The rekeying pattern is essential when join keys don't match naturally:

Use transformKey to extract the join key from the stream
Perform the join operation
Optionally restore the original key for downstream consistency

Stream-GlobalTable Join

GlobalTable joins enable enrichment with reference data that's replicated across all instances, supporting foreign key relationships.

Use Case: Product Catalog Enrichment

Enrich orders with product details using a foreign key join with a global product catalog.

What it does:

Produces orders and products: Creates order stream with product_id references and product_catalog globalTable with product details
Uses foreign key mapper: Extracts product_id from order value using keyValueMapper to look up in product_catalog globalTable
Joins with globalTable: No co-partitioning needed - globalTable replicated to all instances, joins orders with product details by product_id
Enriches with product data: Combines order information with product details (name, price, category) from catalog
Outputs enriched orders: Returns orders enhanced with full product information for downstream processing

Producer: Orders and Products (click to expand)

functions:
  generate_order:
    type: generator
    globalCode: |
      import random
      import time
      order_counter = 0
      customers = ["CUST001", "CUST002", "CUST003", "CUST004", "CUST005"]
      products = ["PROD001", "PROD002", "PROD003", "PROD004", "PROD005"]
    code: |
      global order_counter, customers, products

      order_counter += 1
      order_id = f"ORD{order_counter:04d}"
      customer_id = random.choice(customers)
      product_id = random.choice(products)

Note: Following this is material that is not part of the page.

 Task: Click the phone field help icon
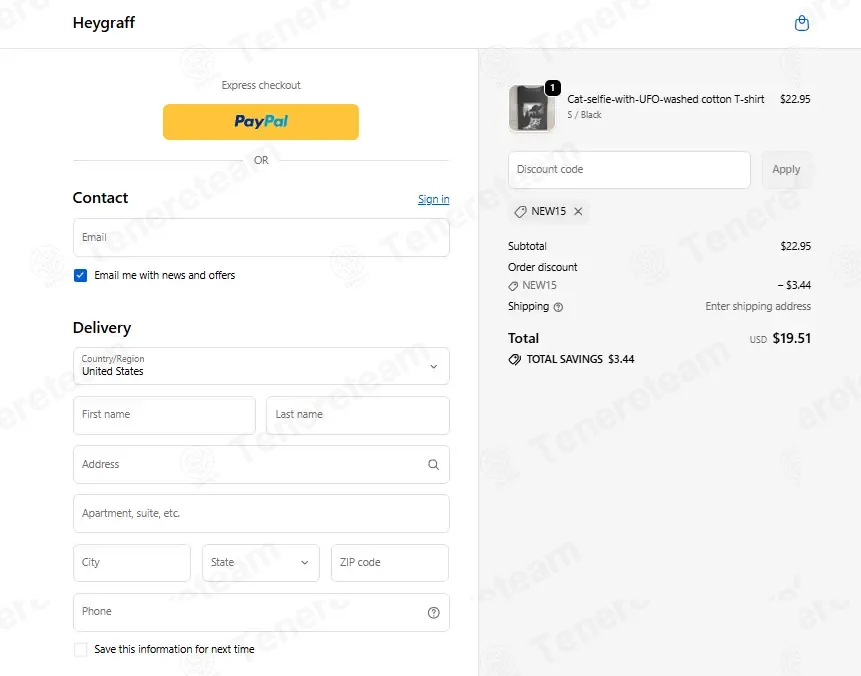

      # Generate order with product_id for foreign key join
      value = {
        "order_id": order_id,
        "customer_id": customer_id,
        "product_id": product_id,
        "quantity": random.randint(1, 5),
        "timestamp": int(time.time() * 1000)
      }

      # Use order_id as key (natural key for orders)
      key = order_id
    expression: (key, value)
    resultType: (string, json)

  generate_product:
    type: generator
    globalCode: |
      import random
      products_data = [
        {"id": "PROD001", "name": "Laptop", "category": "Electronics", "price": 999.99},
        {"id": "PROD002", "name": "Headphones", "category": "Electronics", "price": 149.99},
        {"id": "PROD003", "name": "Coffee Maker", "category": "Appliances", "price": 79.99},
        {"id": "PROD004", "name": "Backpack", "category": "Accessories", "price": 49.99},
        {"id": "PROD005", "name": "Desk Lamp", "category": "Furniture", "price": 39.99}
      ]
      product_index = 0
    code: |
      global products_data, product_index

      # Cycle through products to populate the global table
      product = products_data[product_index % len(products_data)]
      product_index += 1

      value = {
        "name": product["name"],
        "category": product["category"],
        "price": product["price"],
        "in_stock": True
      }

      # Product ID as key for the global table
      key = product["id"]
    expression: (key, value)
    resultType: (string, json)

producers:
  order_producer:
    generator: generate_order
    interval: 2s
    to:
      topic: new_orders
      keyType: string
      valueType: json

  product_producer:
    generator: generate_product
    interval: 10s
    to:
      topic: product_catalog
      keyType: string
      valueType: json

Processor: Foreign Key Join (click to expand)

streams:
  orders:
    topic: new_orders
    keyType: string  # Order ID
    valueType: json  # Order details including product_id

  orders_with_product_details:
    topic: orders_with_product_details
    keyType: string  # Order ID
    valueType: json  # Order enriched with product information

globalTables:
  products:
    topic: product_catalog
    keyType: string  # Product ID
    valueType: json  # Product details

functions:
  extract_product_id:
    type: keyValueMapper
    code: |
      # Map from order (key, value) to product_id for join
      product_id = value.get("product_id") if value else None
    expression: product_id
    resultType: string

  join_order_with_product:
    type: valueJoiner
    code: |
      # Combine order and product information
      result = {}

      # Add order details
      if value1 is not None:
        result.update(value1)

      # Add product details
      if value2 is not None:
        result["product_details"] = value2
        # Calculate total price
        quantity = value1.get("quantity", 0) if value1 else 0
        price = value2.get("price", 0) if value2 else 0
        result["total_price"] = quantity * price

      new_value = result
    expression: new_value
    resultType: json

pipelines:
  enrich_orders_with_products:
    from: orders
    via:
      - type: join
        globalTable: products
        mapper: extract_product_id
        valueJoiner: join_order_with_product
      - type: peek
        forEach:
          code: |
            log.info("ENRICHED ORDER - key={}, order_id={}, product={}, total_price={}", 
                     key, 
                     value.get("order_id"), 
                     value.get("product_details", {}).get("name"),
                     value.get("total_price"))
    to: orders_with_product_details

Foreign Key Extraction

The mapper function extracts the foreign key from stream records:

Function Type: keyValueMapper (not foreignKeyExtractor)
Input: Stream's key and value
Output: Key to lookup in the GlobalTable
Example: Extract product_id from order to join with product catalog

Stream-Table Left Join

Left joins preserve all records from the stream (left side) while adding data from the table (right side) when available. This is useful for enriching events with optional reference data.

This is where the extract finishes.